PUMA
Istituto di Scienza e Tecnologie dell'Informazione     
Bertini G. Il contributo del CSCE e dell'IEI/CNR di Pisa nell'ambito della cardio-stimolazione (a 50 anni dalla realizzazione del primo pacemaker auto-sincronizzato in Italia). Internal note, 2016.
 
 
Abstract
(English)
The report describes several details (not previously described) regarding the design and implementation of the ESCORT self-synchronizing cardiac pacemaker, conducted in the period February-June 1966, in the electronics lab of the Centro Studi Calcolatrici Elettroniche (CSCE then IEI, now known as ISTI since 2001) of the CNR of Pisa. The note first mentions the problems that emerged in the 1960s since the introduction of the first pacemakers used to reactivate heart rhythm in the absence of physiological stimuli; at that time the artificial pulses had fixed frequencies and therefore were not only unsuitable, but were potentially dangerous in repairing intermittent arrhythmias.
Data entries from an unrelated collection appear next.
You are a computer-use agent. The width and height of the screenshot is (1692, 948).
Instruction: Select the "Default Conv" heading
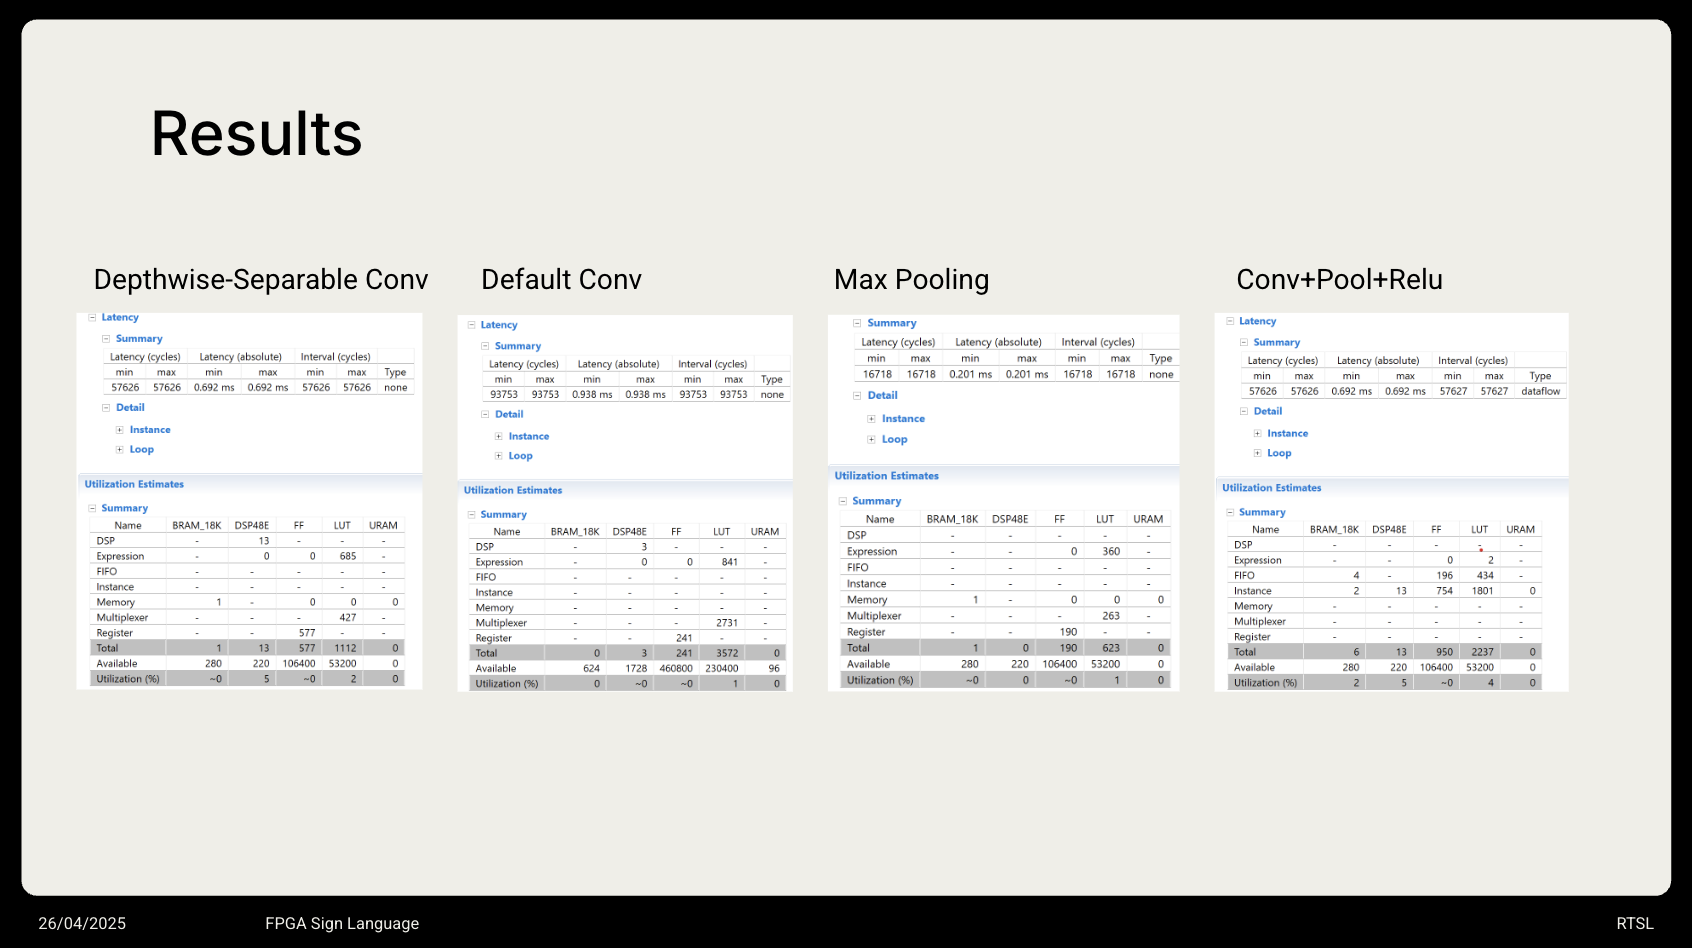coord(561,280)
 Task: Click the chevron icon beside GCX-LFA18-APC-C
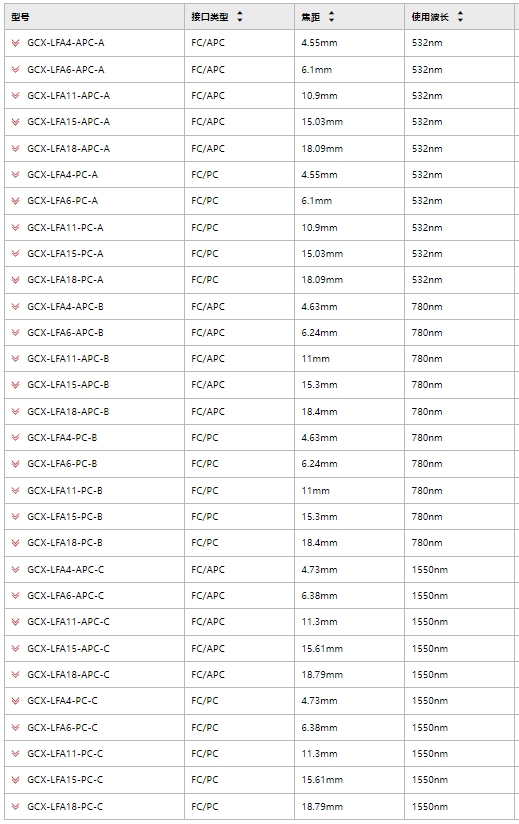pyautogui.click(x=16, y=675)
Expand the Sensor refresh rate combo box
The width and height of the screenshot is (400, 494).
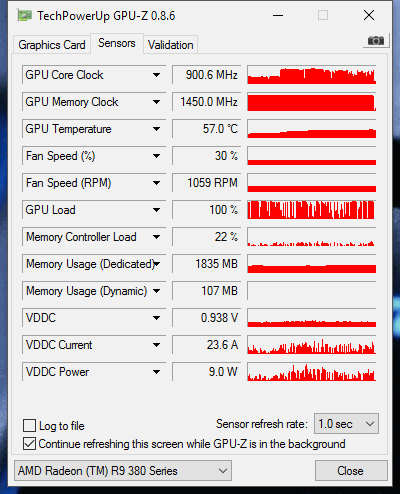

Based on the request of the CNR Clinical Physiology Group (operating at the University of Pisa), we made an original model (one of the first to be internationally recognized) that resolved many of these cases.It is also interesting to briefly mention the technology and the type of activity of the research groups carried out at the CSCE at that time, which certainly favored the development of this very useful invention. In the following we provide some details of the practical steps in the development of our pacemaker, ranging from experimental versions to engineered models. The next contributions of the IEI were the development of pacemaker installation aid instruments, the study of rules for their specifications, and ultimately the attempt to create one using digital technology. Finally, several considerations are outlined in the conclusions. We take this opportunity to express a heartfelt tribute to the late Franco Denoth, the main driving force behind the project, and many thanks to the dedication of the CSCE technicians who contributed to the device’s realization and to Luigi Donato, head of the medical team that followed the patients.
Abstract
(Italiano)
Nella relazione si descrivono alcuni particolari (non descritti finora) relativi alla progettazione e realizzazione del pacemaker cardiaco auto-sincronizzante ESCORT, avvenuta nei mesi febbraio-giugno1966, nel laboratorio elettronico del Centro Studi Calcolatrici Elettroniche (CSCE poi IEI, confluito in ISTI dal 2001) del CNR di Pisa. Nella nota vengono dapprima richiamate le problematiche sorte negli anni ’60 dall’introduzione dei primi pacemaker usati per riattivare il ritmo cardiaco, in assenza di quello fisiologico: all’epoca gli impulsi generati avevano però frequenza fissa e quindi non idonei, anzi potenzialmente pericolosi, nel rimediare particolari aritmie intermittenti. Il modello da noi realizzato su richiesta del Gruppo di Fisiologia Clinica del CNR (operante presso l’Università di Pisa), uno dei primi riconosciuti a livello internazionale, risolveva invece efficacemente molti di questi casi. Ci sembra anche interessante citare brevemente le tecnologie e il tipo di attività in corso al CSCE dei gruppi di ricerca in quel periodo, che certamente favorirono lo sviluppo di questa utilissima invenzione. Nel seguito della nota si riportano alcuni dettagli delle fasi di sviluppo pratico del nostro pacemaker, a partire dalle versioni sperimentali fino ai modelli ingegnerizzati. Si accenna anche al successivo contributo dell’IEI, per lo sviluppo di strumentazione di aiuto all’istallazione dei pacemaker, per lo studio della normativa per le specifiche degli stimolatori e per ultimo il tentativo di progetto di un pacemaker con tecnologia digitale. Alcune considerazioni sono infine riportate nelle conclusioni. Si coglie qui l’occasione di esprimere un sentito omaggio al compianto Prof. Franco Denoth, principale protagonista del progetto del pacemaker, un riconoscimento alla dedizione del personale dei servizi tecnici del CSCE che contribuirono alla realizzazione dei dispositivi e al Prof. Luigi Donato promotore e responsabile dell’equipe medica che ne curava l’istallazione sui pazienti.